[Collected data entries]
---------------
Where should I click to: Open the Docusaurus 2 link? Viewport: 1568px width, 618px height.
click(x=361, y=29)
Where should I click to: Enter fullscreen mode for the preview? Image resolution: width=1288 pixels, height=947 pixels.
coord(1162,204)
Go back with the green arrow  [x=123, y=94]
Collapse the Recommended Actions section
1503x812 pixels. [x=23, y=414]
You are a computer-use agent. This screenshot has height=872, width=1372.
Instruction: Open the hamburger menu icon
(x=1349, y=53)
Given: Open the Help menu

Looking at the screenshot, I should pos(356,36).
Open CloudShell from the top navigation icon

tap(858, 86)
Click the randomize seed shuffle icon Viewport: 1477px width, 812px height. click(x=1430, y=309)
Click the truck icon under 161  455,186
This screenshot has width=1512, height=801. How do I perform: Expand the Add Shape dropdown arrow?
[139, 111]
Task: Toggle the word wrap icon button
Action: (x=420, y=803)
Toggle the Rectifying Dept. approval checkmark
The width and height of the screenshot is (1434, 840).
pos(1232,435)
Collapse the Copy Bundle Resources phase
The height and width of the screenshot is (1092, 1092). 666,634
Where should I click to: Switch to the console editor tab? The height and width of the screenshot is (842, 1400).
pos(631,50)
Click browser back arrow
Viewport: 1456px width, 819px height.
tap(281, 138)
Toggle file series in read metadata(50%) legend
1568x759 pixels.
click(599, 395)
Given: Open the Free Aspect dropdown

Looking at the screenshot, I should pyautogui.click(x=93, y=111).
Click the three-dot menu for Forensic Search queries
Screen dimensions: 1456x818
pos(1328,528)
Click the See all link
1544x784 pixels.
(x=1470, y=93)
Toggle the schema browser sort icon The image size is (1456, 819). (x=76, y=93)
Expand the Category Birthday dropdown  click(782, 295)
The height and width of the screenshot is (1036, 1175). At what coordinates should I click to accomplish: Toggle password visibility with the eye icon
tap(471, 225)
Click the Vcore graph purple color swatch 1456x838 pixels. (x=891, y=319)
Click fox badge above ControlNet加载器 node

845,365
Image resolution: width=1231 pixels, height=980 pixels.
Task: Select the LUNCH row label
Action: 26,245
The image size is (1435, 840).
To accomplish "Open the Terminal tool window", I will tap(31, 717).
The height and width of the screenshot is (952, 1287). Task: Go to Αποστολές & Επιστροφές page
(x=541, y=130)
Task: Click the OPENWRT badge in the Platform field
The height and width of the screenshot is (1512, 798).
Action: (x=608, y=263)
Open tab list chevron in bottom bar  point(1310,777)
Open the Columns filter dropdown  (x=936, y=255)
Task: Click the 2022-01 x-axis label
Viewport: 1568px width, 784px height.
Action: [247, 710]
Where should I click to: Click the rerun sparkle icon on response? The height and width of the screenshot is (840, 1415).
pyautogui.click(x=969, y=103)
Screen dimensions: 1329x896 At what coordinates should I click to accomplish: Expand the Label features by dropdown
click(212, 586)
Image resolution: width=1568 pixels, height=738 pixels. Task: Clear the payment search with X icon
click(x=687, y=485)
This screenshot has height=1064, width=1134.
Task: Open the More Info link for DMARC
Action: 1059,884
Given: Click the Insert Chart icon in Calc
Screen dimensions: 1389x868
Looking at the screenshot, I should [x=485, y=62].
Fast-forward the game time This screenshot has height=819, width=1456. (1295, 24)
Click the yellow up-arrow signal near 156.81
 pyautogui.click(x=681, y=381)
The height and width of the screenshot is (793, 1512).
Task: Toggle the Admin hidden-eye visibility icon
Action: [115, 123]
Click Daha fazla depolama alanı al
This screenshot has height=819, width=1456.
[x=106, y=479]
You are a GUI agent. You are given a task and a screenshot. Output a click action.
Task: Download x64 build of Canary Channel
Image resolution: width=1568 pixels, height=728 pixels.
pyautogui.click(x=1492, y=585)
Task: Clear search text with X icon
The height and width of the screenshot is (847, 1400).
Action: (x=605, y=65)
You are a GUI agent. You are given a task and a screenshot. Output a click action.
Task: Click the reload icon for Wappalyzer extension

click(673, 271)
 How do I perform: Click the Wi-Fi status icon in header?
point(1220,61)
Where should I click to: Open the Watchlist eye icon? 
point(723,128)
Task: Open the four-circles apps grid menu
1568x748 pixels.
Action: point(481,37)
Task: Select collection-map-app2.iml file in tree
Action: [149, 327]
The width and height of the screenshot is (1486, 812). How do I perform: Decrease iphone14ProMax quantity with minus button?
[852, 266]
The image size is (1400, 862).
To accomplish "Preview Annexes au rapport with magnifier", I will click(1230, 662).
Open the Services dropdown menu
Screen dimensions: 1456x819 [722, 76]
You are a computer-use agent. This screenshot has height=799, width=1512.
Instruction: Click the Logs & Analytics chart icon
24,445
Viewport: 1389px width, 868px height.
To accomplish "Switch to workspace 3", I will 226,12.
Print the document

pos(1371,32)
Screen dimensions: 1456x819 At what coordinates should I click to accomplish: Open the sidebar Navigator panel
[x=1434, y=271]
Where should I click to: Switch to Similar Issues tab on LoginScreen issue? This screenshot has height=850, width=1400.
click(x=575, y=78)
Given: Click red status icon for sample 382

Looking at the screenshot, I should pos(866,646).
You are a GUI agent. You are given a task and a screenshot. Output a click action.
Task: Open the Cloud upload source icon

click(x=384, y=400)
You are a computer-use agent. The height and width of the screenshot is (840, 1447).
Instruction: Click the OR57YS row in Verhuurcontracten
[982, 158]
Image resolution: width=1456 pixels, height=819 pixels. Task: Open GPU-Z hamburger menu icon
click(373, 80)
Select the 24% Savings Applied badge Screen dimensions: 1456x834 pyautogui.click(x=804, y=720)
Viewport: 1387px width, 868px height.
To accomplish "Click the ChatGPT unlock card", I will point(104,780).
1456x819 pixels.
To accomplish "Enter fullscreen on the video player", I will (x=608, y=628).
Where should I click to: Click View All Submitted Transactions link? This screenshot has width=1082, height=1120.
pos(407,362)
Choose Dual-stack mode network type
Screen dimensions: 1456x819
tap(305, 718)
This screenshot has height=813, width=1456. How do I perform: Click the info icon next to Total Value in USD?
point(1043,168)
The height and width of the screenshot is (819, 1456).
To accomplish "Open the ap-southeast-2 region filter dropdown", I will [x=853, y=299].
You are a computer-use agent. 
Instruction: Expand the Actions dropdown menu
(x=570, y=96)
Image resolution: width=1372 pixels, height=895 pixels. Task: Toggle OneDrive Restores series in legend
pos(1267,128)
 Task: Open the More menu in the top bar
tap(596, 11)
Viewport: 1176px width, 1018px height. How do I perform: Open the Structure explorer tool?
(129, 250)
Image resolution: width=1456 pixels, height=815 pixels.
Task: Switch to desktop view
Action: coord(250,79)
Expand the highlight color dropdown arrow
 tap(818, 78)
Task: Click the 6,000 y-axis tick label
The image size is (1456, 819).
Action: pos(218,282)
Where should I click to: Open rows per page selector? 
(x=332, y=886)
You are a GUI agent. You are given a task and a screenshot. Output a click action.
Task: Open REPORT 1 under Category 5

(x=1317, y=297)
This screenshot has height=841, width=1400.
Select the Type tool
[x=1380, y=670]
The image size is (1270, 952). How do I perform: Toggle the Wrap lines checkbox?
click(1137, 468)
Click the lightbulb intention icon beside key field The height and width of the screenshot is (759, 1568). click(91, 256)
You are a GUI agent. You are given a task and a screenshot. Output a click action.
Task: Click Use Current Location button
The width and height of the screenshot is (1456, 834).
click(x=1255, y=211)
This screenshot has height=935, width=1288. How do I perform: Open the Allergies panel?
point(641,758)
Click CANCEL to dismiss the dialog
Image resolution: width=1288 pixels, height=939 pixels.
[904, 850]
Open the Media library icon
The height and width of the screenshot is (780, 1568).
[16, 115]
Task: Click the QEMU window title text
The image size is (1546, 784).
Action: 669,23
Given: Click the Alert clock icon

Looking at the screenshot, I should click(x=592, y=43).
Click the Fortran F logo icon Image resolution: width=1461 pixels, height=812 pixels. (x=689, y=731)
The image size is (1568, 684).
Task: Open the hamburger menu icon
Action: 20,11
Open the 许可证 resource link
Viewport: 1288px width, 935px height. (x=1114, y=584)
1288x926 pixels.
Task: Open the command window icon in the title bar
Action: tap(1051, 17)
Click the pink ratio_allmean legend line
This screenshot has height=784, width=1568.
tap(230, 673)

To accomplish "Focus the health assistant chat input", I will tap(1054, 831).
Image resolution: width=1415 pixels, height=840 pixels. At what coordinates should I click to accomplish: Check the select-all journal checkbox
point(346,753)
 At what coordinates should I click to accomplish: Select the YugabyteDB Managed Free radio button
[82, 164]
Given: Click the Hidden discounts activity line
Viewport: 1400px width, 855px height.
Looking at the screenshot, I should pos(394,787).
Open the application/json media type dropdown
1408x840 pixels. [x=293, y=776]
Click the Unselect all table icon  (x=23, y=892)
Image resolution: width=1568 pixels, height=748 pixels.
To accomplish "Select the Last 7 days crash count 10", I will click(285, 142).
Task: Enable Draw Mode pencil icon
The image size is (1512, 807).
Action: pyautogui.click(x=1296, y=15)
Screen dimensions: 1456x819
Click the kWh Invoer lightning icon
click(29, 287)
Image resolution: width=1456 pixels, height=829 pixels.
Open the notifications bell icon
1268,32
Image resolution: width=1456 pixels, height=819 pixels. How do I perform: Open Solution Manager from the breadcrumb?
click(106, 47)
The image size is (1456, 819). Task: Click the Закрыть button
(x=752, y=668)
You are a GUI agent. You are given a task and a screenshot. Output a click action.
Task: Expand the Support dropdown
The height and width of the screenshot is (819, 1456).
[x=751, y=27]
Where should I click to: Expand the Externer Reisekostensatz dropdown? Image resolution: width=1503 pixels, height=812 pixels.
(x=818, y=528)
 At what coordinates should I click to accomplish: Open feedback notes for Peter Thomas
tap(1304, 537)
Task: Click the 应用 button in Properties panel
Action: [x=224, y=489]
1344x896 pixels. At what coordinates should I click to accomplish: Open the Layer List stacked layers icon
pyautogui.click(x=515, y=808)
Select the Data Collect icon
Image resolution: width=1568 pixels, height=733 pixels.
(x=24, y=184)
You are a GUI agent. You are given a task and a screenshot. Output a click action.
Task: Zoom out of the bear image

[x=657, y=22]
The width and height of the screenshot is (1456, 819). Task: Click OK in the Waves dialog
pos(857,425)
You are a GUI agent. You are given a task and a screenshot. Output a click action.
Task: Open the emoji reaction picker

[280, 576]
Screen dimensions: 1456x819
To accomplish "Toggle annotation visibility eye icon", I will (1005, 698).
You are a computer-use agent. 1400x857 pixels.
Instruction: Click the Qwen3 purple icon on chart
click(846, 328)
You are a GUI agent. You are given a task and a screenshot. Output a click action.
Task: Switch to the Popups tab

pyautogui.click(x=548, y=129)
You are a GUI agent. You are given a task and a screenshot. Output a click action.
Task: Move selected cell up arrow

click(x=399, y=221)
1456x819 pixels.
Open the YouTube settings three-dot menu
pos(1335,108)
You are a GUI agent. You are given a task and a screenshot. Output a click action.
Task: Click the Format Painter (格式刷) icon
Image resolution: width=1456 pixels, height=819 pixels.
---------------
* Work instructions
Read through the entries and copy every line that includes "filter".

* Written answer
Open the Columns filter dropdown  (x=936, y=255)
To accomplish "Open the ap-southeast-2 region filter dropdown", I will [x=853, y=299].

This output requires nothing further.